◆ Stated goal ◆
Count the lines in the listing below that contain the string "screenshot", treating uppercase and lowercase letters as different. Reply with the number alone.

◆ Provided material ◆
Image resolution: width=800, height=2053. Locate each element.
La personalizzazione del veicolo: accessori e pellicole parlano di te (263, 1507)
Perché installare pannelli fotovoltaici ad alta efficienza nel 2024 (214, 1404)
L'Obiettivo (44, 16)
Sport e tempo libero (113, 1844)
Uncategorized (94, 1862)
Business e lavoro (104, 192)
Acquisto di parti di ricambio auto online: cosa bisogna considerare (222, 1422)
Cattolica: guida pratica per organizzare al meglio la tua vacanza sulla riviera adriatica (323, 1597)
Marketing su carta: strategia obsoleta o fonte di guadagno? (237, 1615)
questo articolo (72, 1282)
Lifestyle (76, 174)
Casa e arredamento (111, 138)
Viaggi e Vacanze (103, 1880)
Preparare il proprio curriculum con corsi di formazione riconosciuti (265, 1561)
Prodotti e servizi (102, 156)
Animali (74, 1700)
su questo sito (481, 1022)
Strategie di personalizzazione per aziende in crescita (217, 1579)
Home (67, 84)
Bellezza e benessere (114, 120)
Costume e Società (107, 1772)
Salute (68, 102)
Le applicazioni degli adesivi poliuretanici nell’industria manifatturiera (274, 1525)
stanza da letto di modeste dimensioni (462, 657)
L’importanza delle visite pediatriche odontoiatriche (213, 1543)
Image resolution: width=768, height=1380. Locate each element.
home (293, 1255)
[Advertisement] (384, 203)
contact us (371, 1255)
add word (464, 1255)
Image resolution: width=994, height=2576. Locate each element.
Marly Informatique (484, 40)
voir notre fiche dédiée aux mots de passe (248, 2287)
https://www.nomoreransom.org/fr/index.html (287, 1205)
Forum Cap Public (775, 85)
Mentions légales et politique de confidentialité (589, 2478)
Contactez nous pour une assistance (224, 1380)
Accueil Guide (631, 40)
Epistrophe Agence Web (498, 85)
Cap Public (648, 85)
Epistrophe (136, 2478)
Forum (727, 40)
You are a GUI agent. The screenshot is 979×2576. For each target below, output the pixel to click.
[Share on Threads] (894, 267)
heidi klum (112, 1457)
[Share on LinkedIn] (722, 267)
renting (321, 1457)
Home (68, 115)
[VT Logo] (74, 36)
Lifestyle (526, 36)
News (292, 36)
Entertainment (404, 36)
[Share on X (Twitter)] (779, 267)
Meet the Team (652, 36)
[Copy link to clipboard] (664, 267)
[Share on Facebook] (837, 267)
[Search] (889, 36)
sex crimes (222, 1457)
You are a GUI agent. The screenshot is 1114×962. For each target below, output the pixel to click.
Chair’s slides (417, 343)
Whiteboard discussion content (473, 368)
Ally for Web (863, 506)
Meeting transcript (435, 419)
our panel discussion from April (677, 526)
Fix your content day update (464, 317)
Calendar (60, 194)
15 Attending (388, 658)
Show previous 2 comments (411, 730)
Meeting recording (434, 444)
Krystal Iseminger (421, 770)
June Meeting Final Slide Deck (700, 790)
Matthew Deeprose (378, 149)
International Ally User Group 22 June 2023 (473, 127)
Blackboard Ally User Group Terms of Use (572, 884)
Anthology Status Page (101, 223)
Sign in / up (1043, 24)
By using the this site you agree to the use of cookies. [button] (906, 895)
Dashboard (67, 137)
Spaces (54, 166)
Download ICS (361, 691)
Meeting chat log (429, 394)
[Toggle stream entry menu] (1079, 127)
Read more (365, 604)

◆ Written response ◆
2